In making its belated Australian debut at the Melbourne International Film Festival last year, Tomu Uchida’s 45-years-old Yoshiwara: The Pleasure Quarter veritably brought the house down. It is a gorgeous, sumptuously colourful widescreen melodrama in a similar vein to Uchida’s Chikamatsu’s ‘Love in Osaka’, but with an even more astonishing shift in tone in the final act.
Uchida’s standby actor Chiezo Kataoka stars as the disfigured Jirozaemon, a wealthy but naïve and lonely textile manufacturer. When his friends drag him to Yoshiwara to be pampered by geisha, he is humiliated to discover that even women he’s prepared to pay handsomely are too frightened and/or disgusted by his appearance to be in his company. Enter Tamarazu (Yoshie Mizutani), a former street prostitute and lowly servant at the geisha house who agrees to service Jirozaemon. She must be the proverbial hooker with a heart of gold, right?
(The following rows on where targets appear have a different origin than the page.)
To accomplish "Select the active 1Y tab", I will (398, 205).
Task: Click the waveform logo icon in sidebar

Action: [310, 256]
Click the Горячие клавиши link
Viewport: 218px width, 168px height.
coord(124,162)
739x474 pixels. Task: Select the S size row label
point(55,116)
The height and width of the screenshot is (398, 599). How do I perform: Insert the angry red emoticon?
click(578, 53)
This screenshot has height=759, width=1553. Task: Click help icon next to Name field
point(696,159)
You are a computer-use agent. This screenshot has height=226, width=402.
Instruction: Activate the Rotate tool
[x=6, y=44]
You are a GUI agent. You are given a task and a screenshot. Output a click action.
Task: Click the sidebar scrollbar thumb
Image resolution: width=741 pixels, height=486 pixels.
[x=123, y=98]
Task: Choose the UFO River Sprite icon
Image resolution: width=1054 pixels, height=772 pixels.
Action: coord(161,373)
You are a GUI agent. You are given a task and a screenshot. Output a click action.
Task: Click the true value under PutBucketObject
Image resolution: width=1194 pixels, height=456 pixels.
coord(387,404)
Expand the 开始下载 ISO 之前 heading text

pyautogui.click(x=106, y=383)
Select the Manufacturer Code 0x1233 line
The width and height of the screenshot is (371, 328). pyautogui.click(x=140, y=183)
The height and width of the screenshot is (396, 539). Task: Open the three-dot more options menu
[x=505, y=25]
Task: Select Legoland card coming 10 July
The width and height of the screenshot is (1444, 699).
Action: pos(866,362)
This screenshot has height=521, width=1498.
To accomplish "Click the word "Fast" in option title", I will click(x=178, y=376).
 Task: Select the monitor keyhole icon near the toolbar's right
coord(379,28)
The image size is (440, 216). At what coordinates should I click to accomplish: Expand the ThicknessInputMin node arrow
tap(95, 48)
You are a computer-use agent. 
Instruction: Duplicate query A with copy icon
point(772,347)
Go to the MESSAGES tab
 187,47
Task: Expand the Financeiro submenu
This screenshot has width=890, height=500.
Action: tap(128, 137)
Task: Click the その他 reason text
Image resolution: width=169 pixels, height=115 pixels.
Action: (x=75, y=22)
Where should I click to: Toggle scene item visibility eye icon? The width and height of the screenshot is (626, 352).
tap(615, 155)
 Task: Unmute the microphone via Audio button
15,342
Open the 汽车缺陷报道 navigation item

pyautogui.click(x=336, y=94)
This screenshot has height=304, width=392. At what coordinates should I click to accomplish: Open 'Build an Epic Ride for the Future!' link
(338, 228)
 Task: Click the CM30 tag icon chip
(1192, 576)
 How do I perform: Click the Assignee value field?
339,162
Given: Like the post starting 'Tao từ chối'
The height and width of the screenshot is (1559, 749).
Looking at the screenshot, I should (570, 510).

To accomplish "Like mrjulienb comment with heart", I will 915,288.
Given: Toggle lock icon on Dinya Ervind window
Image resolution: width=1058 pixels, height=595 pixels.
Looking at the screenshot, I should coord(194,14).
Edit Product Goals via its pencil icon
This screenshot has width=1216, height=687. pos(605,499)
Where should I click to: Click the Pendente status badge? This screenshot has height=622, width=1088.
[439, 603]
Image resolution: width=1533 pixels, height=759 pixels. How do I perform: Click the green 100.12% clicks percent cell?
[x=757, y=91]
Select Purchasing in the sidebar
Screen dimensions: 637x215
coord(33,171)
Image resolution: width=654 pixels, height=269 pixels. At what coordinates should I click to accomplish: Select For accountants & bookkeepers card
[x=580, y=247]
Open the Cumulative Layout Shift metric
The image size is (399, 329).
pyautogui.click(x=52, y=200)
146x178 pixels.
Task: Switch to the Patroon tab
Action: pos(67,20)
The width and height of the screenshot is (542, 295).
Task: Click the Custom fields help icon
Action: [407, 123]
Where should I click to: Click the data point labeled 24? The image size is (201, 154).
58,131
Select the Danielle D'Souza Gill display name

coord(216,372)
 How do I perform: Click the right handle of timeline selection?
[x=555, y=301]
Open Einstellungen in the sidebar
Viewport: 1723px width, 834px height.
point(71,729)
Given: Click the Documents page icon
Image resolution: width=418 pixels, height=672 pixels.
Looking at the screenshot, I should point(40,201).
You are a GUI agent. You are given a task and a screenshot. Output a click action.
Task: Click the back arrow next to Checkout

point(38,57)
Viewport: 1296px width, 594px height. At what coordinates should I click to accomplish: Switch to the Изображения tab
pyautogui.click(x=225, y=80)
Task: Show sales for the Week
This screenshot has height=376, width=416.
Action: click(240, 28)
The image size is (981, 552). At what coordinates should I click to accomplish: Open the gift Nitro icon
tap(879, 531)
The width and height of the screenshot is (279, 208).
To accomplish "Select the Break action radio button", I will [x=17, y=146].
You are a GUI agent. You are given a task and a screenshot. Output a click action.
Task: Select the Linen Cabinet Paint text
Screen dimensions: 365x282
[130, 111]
Wrong. In spite of Tamarazu’s eloquent reassurances that Jirozaemon is not the ugly monster he has come to believe he is, her darker agenda begins to emerge. Having fallen in love with her, Jirozaemon visits her regularly and begins to spend untold sums of money at her geisha house. The owners, a married couple who have Tamarazu bound to a contract, convince him to become her patron and help her climb to the top of the geisha hierarchy. This is a deal they enter into with less than honest motivations, and it soon becomes apparent that Tamarazu herself is complicit in the swindle, and may even have been planning it all along.
While slow-moving by modern standards, Yoshiwara is the most accessible and entertaining of the five Uchida movies that screened at last year’s MIFF. The simple story progresses with a mounting sense of dread as a good man is slowly destroyed by the trio of evil hucksters, but the fact that it’s so openly manipulative makes sure it’s a kind of amused dread rather than genuine discomfort. The movie’s generic obviousness also manages to dilute the fact that its story is ludicrously misogynistic: women are either shallow imbeciles or unscrupulous gold-diggers.
And what an ending. Finally realising that he’s been the victim of a cruel scam, Jirozaemon snaps out of his put-upon loser persona and takes matters into his own hands in no uncertain terms. While this is not exactly unpredictable (in fact it’s so predictable it’s actually genuinely surprising that they didn’t do something different – if that makes sense), the extent to which the movie revels in Jirozaemon’s transformation and revenge is both breathtakingly audacious and utterly hilarious. Most of the large audience I saw it with was obviously satisfied at having been taken in by such a transparently manipulative story, and I was unashamedly one of them.